Ergonomische Unterschiede bei Radtypen

Die unterschiedlichen Sitzpositionen wirken sich direkt auf die Ergonomie eines Rades aus. Durch die unterschiedliche Neigung des Rückens ändert sich das Verhältnis der Körpergewichtsverteilung auf die drei Kontaktpunkte Sattel, Lenker und Pedale. Das bedeutet, dass sich die Einstellungen je nach Radtyp unterscheiden.

Hollandrad

Auf dem Hollandrad sitzt Du bequem. Deine Haltung ist aufrecht, fast senkrecht (90° Rückenwinkel zur Waagerechten). Lenker und Griffe sind sehr nah am Oberkörper.

Vorteil:

Die Belastung für Arme und Hände ist sehr gering.

Nachteil:

Das Gewicht lastet ausschließlich auf dem Gesäß.

Cityrad

Das Cityrad bietet eine gute Übersicht im Verkehr.
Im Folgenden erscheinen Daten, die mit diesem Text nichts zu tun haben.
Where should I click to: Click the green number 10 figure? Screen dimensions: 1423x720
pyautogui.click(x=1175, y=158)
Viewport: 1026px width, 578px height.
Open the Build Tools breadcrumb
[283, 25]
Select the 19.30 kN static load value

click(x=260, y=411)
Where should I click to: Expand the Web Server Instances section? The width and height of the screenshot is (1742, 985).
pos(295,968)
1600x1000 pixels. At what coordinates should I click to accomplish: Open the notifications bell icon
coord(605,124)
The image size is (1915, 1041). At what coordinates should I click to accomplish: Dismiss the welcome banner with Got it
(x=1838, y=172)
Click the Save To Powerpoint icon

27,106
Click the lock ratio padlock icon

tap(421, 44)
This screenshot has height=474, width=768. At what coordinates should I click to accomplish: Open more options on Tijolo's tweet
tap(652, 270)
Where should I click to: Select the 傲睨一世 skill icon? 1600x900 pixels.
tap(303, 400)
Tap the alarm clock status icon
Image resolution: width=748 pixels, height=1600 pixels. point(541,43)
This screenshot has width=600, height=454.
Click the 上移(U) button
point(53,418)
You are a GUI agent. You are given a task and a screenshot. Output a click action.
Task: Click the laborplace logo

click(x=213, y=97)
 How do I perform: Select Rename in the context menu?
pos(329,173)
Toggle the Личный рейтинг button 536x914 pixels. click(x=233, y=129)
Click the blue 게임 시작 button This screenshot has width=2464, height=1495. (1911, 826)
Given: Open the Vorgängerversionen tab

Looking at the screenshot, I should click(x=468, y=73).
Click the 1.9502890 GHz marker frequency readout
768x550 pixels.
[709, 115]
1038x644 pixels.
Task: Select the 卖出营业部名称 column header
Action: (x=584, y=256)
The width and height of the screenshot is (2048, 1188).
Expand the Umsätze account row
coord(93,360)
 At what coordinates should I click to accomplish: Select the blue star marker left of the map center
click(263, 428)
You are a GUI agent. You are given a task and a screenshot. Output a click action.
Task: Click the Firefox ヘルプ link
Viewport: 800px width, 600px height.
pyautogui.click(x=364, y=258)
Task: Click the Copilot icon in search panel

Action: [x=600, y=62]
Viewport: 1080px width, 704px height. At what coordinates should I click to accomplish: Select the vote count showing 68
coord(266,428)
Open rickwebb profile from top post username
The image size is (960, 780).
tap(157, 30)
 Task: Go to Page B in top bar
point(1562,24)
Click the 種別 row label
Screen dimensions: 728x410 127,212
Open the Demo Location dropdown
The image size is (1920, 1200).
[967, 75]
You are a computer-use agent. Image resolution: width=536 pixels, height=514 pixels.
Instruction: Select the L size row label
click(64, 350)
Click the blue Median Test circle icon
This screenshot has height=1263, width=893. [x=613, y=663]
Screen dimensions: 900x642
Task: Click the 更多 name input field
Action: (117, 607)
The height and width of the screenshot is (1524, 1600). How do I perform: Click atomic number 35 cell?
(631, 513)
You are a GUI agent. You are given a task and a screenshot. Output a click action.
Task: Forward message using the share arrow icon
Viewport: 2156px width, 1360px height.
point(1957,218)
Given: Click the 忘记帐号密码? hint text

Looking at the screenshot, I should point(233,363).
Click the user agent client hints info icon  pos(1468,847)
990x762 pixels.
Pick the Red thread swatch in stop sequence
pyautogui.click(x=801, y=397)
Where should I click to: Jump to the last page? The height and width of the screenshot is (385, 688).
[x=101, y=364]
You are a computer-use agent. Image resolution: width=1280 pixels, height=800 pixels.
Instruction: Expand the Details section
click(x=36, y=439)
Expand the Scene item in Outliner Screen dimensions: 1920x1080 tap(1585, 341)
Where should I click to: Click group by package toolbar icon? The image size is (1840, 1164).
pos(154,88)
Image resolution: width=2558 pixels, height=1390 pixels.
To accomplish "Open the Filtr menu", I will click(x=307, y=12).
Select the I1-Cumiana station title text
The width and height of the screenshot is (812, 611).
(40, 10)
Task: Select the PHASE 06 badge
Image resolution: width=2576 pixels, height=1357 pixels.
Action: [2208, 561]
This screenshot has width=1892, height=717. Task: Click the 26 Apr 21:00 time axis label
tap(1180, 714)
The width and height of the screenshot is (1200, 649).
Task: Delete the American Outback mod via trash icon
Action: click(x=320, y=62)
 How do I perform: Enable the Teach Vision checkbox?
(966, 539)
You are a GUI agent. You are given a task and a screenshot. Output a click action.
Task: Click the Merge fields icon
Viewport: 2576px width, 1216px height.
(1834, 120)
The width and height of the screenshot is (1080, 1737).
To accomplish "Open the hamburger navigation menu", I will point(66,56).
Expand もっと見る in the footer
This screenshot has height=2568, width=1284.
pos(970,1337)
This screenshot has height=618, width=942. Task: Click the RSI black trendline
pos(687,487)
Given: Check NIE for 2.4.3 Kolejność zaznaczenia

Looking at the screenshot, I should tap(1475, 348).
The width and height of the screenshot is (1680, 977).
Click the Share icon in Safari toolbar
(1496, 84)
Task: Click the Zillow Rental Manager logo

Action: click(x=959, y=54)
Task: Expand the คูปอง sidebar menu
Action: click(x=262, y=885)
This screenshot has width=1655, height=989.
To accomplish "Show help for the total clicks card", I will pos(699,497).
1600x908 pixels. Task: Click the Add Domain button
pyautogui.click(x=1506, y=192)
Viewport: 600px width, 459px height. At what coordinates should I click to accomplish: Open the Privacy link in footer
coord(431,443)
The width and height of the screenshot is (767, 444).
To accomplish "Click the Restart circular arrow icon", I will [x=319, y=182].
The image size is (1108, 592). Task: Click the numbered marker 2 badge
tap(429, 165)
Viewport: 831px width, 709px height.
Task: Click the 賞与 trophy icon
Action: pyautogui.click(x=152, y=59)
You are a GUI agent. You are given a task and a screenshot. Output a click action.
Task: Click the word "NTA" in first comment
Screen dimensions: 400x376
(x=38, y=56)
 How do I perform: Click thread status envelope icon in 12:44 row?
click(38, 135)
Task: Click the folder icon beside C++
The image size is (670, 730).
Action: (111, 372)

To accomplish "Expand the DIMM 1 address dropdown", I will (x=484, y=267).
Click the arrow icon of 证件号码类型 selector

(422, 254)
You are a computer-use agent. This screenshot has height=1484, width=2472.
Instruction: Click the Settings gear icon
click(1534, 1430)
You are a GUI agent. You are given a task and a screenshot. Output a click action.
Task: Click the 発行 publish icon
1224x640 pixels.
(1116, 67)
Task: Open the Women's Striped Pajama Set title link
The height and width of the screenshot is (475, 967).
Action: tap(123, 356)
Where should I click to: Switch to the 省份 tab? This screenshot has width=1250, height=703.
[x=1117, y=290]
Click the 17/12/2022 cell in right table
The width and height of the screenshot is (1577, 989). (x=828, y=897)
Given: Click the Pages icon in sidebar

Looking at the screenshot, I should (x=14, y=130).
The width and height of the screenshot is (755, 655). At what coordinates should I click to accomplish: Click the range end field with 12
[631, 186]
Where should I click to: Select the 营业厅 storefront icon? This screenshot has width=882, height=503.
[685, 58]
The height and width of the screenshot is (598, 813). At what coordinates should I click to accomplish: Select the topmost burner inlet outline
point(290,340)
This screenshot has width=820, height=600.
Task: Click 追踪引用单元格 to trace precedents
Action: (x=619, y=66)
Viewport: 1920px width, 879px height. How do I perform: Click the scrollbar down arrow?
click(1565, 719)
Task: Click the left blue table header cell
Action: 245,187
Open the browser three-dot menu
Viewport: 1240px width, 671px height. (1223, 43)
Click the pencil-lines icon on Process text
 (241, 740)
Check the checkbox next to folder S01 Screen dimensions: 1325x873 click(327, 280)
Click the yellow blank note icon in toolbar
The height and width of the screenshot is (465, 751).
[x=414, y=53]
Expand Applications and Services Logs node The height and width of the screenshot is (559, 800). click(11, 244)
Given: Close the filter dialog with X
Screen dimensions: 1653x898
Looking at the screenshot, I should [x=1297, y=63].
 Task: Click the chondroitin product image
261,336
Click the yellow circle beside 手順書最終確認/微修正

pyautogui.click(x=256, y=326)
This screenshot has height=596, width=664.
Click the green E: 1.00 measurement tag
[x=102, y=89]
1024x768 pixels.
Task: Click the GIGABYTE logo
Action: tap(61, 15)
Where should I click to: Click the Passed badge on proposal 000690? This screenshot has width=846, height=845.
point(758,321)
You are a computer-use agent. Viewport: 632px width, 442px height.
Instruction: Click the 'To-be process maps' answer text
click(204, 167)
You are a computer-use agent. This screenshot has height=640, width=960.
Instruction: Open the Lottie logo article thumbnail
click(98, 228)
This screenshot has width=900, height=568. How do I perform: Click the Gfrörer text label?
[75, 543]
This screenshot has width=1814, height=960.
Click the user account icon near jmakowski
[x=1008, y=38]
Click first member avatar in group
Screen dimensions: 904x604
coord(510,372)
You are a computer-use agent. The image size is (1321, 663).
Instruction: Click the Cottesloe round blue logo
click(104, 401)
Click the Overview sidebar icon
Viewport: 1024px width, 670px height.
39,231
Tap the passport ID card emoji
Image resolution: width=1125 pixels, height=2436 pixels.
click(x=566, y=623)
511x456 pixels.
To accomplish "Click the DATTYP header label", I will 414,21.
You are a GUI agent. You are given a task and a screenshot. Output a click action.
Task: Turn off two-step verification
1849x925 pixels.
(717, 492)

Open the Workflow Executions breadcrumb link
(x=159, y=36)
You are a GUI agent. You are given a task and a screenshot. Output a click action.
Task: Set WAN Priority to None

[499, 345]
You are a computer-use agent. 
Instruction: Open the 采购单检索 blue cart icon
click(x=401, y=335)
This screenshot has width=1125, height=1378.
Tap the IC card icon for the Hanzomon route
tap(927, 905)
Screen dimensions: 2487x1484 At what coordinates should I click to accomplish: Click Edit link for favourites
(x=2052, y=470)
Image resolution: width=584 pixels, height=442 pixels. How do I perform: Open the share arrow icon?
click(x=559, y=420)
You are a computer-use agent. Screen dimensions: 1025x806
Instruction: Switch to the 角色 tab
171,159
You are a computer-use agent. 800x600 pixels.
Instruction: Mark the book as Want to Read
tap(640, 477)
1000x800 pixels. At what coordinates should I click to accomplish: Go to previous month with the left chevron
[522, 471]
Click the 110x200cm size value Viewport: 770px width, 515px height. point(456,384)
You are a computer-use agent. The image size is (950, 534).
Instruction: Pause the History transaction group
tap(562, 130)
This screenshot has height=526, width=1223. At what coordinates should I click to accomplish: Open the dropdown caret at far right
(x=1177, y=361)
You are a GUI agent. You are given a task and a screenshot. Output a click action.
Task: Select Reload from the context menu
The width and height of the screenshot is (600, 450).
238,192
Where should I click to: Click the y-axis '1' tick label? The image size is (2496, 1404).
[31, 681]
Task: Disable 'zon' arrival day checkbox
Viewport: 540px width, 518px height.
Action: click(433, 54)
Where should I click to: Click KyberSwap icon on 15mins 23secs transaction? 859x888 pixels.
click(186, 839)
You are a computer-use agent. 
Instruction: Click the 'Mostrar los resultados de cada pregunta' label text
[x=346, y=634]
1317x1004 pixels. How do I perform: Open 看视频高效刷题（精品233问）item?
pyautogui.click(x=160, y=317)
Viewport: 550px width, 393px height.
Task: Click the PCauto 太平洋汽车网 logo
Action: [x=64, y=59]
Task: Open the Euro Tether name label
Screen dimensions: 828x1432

Du sitzt mit leicht geneigtem Oberkörper (circa 60 bis 70°Rückenwinkel zur Waagerechten). Alle Cityräder haben einen hohen Lenker.

Vorteil:

Der aufrechte Sitz bringt gute Übersicht im Verkehr. Die Kraft kann beim Antritt solide aufs Pedal gebracht werden.

Nachteil:

Der hohe Sitz verleitet schnell zum Zusammensacken der Wirbelsäule. Die Arme werden oft zum hohen Lenker durchgestreckt. Die Folge: verspannte Schultern und schmerzende Hände.

Trekkingrad

Das Trekkingrad eignet sich besonders für längere Fahrten. Der Oberkörper ist hier deutlich geneigt (30 bis 60° Rückenwinkel zur Waagerechten). Der Abstand zwischen Lenker und Sattel ist relativ groß.

Vorteil:

Schultern, Nacken und Hände übernehmen mehr Anteile der Stützarbeit und fördern so einen abwechslungsreichen Fahrstil. Rücken, Wirbelsäule und Gesäß werden entlastet, was besonders bei längeren Fahrten wichtig ist. Die Kraft kann vom ganzen Körper gut auf die Pedale gebracht werden.

Nachteil:

Die Muskulatur sollte für diese höhere Beanspruchung trainiert sein.

Mountainbike

Mit einem Mountainbike fährst Du sportlich und kraftvoll in jedem Terrain. Du sitzt meistens in einer geneigten Position (15 bis 30° Rückenwinkel zur Waagerechten). Der Lenker ist meistens sehr breit (bis zu 800mm).

Vorteil:

Optimale Kraftübertragung.
Volle Kontrolle über dein Bike.

Nachteil:

Im Verkehrsalltag nicht optimal, dauerhaft leistungsorientierte Körperspannung.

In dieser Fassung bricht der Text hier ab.